Update: Due to concerns about Coronavirus, the two meetings have been postponed. Testimonials can be emailed to firstname.lastname@example.org.
Concerned locals have scant options for voicing personal stories about police brutality. The glazed-over eyes of city councilmembers and the presence of heavily armed marshals do not exactly make for a welcoming City Hall experience.
To create a space where victims of police abuse can speak and be heard, a newly formed police review panel reached out to Pamela Young and the Tarrant County Coalition for Community Oversight. Young’s coalition of reform-minded groups is hosting the first-ever Community Speak Up: Fort Worth Police Misconduct at CMH Events DFW (3220 S Jones St) at 7pm Thursday and 10am Saturday.
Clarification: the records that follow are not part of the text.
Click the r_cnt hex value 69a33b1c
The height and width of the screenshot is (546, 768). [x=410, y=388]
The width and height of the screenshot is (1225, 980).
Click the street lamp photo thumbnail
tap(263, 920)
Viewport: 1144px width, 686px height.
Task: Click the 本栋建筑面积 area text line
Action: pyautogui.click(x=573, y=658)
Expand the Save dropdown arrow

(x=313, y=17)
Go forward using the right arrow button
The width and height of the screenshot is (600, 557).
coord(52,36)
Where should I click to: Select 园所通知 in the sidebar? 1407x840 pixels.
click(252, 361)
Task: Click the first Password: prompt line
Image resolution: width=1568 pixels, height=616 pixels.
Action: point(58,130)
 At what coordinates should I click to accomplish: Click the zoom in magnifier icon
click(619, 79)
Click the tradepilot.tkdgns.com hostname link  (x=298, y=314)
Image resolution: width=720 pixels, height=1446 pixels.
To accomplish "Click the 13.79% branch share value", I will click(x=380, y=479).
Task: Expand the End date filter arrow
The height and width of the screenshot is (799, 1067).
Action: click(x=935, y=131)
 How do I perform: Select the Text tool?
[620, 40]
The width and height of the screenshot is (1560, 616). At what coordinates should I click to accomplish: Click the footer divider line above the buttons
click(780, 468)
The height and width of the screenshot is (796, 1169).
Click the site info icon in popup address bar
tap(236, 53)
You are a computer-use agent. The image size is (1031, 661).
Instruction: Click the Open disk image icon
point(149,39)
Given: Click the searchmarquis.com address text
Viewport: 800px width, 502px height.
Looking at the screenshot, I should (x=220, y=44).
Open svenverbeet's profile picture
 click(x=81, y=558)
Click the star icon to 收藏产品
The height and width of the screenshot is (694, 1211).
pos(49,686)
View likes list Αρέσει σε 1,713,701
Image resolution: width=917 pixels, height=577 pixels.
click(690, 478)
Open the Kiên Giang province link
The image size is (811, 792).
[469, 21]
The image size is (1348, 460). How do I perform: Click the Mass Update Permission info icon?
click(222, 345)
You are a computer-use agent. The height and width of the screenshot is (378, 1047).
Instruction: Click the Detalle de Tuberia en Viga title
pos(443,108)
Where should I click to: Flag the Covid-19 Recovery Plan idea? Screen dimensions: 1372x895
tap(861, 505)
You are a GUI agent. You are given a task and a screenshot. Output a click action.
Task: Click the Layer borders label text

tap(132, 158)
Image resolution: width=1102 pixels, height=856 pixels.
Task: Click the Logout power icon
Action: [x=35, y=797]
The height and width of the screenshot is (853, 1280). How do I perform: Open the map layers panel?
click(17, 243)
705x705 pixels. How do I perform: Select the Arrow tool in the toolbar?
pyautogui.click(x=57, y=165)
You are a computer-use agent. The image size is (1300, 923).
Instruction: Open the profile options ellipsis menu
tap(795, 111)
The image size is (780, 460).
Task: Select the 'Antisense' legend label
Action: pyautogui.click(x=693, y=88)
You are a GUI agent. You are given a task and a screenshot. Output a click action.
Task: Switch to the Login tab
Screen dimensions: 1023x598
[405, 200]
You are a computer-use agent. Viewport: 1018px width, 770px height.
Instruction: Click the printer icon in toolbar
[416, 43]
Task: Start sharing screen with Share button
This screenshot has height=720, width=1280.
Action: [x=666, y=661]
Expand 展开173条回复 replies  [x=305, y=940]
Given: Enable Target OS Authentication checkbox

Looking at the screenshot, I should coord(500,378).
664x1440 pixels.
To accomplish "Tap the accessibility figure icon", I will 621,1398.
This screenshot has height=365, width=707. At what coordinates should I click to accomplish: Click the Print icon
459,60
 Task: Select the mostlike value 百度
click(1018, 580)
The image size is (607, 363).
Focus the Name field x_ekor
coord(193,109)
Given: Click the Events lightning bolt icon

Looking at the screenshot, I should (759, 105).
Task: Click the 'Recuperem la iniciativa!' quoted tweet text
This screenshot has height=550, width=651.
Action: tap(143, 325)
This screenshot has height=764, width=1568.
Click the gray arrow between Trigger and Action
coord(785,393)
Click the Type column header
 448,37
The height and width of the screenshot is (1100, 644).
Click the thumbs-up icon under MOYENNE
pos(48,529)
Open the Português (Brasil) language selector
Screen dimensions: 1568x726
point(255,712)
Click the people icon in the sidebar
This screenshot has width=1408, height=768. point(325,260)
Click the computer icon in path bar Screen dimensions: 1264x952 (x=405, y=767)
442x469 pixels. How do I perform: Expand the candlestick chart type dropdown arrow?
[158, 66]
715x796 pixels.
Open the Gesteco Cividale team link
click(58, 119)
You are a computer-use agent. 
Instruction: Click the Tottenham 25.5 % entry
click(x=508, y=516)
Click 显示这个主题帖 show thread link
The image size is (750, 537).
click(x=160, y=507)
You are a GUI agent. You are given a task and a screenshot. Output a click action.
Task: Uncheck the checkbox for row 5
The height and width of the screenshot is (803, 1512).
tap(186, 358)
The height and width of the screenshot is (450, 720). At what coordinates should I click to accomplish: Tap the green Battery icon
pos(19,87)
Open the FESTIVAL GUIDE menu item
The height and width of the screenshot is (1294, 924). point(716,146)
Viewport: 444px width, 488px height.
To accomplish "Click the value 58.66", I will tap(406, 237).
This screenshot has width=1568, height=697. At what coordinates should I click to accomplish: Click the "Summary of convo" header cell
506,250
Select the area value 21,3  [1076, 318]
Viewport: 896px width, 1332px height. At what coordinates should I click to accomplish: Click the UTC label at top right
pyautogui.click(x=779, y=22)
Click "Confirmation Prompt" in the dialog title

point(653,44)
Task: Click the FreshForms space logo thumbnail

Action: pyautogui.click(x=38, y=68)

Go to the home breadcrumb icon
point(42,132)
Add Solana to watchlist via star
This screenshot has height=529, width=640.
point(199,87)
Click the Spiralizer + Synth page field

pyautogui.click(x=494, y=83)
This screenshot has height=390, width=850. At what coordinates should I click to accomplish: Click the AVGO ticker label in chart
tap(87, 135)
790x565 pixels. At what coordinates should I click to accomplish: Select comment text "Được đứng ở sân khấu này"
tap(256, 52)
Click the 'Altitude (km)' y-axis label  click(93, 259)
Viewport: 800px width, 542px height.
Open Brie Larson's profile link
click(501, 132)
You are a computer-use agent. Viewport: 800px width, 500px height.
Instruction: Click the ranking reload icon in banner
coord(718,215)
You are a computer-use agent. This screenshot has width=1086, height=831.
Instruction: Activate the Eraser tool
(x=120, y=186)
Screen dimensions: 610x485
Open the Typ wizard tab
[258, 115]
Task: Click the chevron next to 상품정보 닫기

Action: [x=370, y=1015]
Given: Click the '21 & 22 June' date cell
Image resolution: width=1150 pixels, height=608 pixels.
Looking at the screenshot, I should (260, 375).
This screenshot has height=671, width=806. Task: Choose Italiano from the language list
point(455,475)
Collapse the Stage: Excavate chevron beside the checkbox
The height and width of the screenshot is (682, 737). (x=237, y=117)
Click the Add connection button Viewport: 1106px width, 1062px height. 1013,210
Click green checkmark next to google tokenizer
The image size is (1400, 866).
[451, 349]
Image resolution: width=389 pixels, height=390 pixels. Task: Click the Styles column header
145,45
The event, which will be free of members of the press and law enforcement, will be a “safe space where people who have been hurt, harmed, and brutalized [by police officers] can speak out and finally be heard,” Young said.
The review panel, which is made up of several police reform experts, was formed one month after a white Fort Worth police officer shot and killed Atatiana Jefferson, an unarmed young black woman, in her home last October. The review panelists, who work across the United States, will receive information from the event but will be unable to attend due to concerns over the Coronavirus, one panelist told us.
“Black and brown people in the city of Fort Worth have been mistreated, abused, harassed, and killed by [members of the] Fort Worth police department for many years,” Young said. “Black and brown people cried out for years, demanding transparency, accountability, and fair and equitable policing in our neighborhoods, but we haven’t gotten that.”
Police review panelist Lynda Garcia told us that hearing from community members is a critical piece of the review board’s work.
Young said the recent hiring of two Fort Worth police monitors is a good step, but the city needs to appoint what is glaringly missing from the police oversight equation: a community police oversight board. Many cities have a citizen-guided board that acts to hold police officers accountable, Young said, and there’s no reason why Fort Worth shouldn’t be one of the 175 U.S. cities with some type of oversight board. Garcia, who works as policing campaign director at The Leadership Conference on Civil and Human Rights, said an oversight board can add “accountability and transparency” to community policing.
Young said Fort Worth’s marginalized communities “should be at the table [when discussing the oversight board] because it is meant to serve them. That is where Tarrant County Coalition for Community Oversight comes in. We are fighting, and we will continue to fight to be front and center of what this final oversight program looks like for the city of Fort Worth.”